Email debacle highlights Net importance

By Stuart Finlayson

Telstra's recent email disaster showed clearly how the Internet has changed from novelty to utility in a couple of years.

So says Marty Gauvin, Managing Director of managed Internet services provider Hostworks. Gauvin reckons the month-long email debacle at Telstra had delivered at least one message clearly: "The big message from the Telstra email disaster is that, like it or not, the Internet and its services, are now critical to the way we do business.

"As a result, when people buy their services, the price of an ADSL service or an email service is irrelevant. The first question needs to be 'how much downtime does the service permit?' and 'what availability guarantees does the service provider offer?'

"A few years back, Australians baulked at buying an imported Russian car that cost $8000 because it seemed too cheap to be true. Internet services that offer low prices without guaranteed availability will be treated with the same disdain."

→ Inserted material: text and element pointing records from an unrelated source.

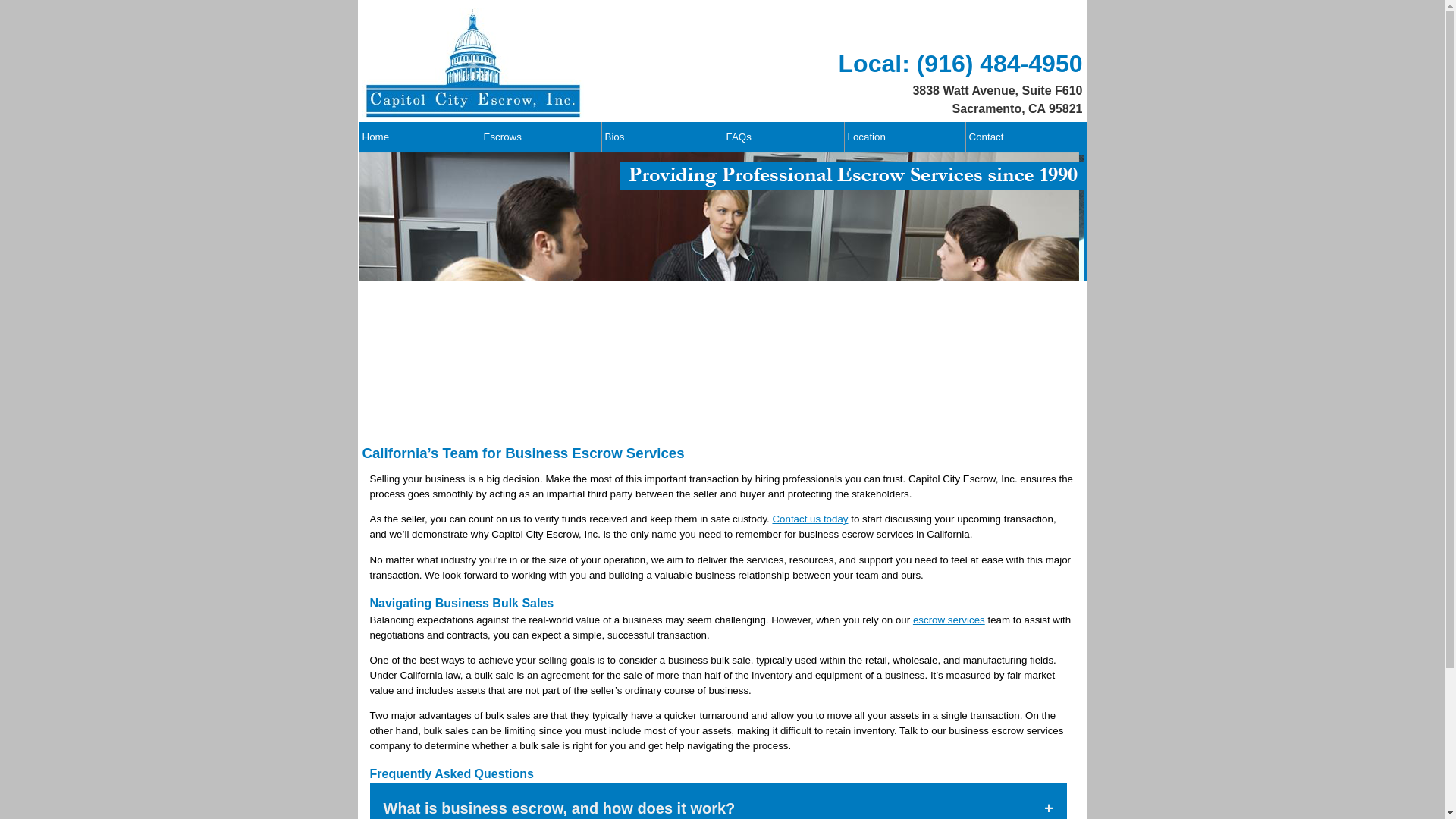
Escrows (539, 137)
Home (418, 137)
Location (903, 137)
FAQs (782, 137)
Logo, Capitol City Escrow, Inc. - Escrow Services (472, 62)
escrow services (948, 619)
Contact (1024, 137)
Bios (660, 137)
Contact us today (809, 518)
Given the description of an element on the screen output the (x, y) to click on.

Hostworks operates out three data centres in Sydney and Adelaide, with clients including ninemsn, Ticketek, Baggy Green, Zuji and Greater Union.

Gauvin says the Internet game had changed in 2003. "Gone are the days when someone would go to the telephone directory if a website did not come up.

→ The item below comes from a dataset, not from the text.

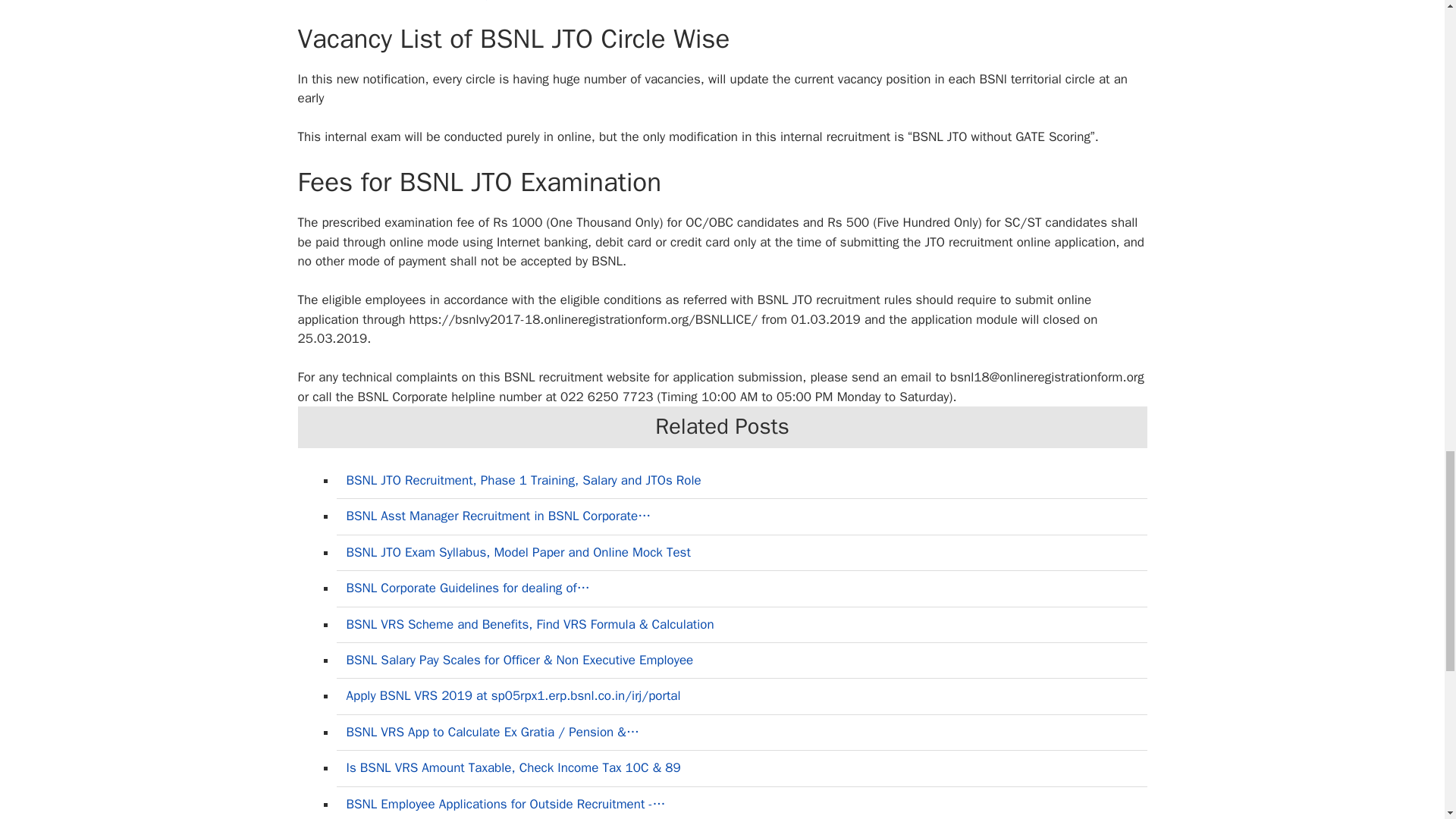
BSNL JTO Exam Syllabus, Model Paper and Online Mock Test (518, 552)
BSNL JTO Recruitment, Phase 1 Training, Salary and JTOs Role (523, 480)
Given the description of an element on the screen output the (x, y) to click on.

"All services are now expected to be online, with guaranteed access and security. The Telstra exercise has very clearly brought out the fact that it doesn't matter how many bells, whistles and discounts you offer, if you can't deliver your core service reliably."

Gauvin predicts that Internet services that cannot deliver guaranteed availability will experience the same discontent-driven churn that afflicted other service industries, such as the mobile phone sector. "When customers regarded the Internet as a novelty, they would wait for a slow website to load. Today, the Internet is regarded as a utility - just like your power or your water - which is expected to be available when customers want to use it.

"We noticed this change occurring in customers about 18 months ago as they began to move from using dialup Internet access to always-on broadband. The attitude of customers changed from tolerance of a slow website to resentment that it did not work as quickly as they expected it to.

"That shift in attitude has changed the whole Internet game. Service providers that do not adjust their performance to respond to that change are in for a very hard time."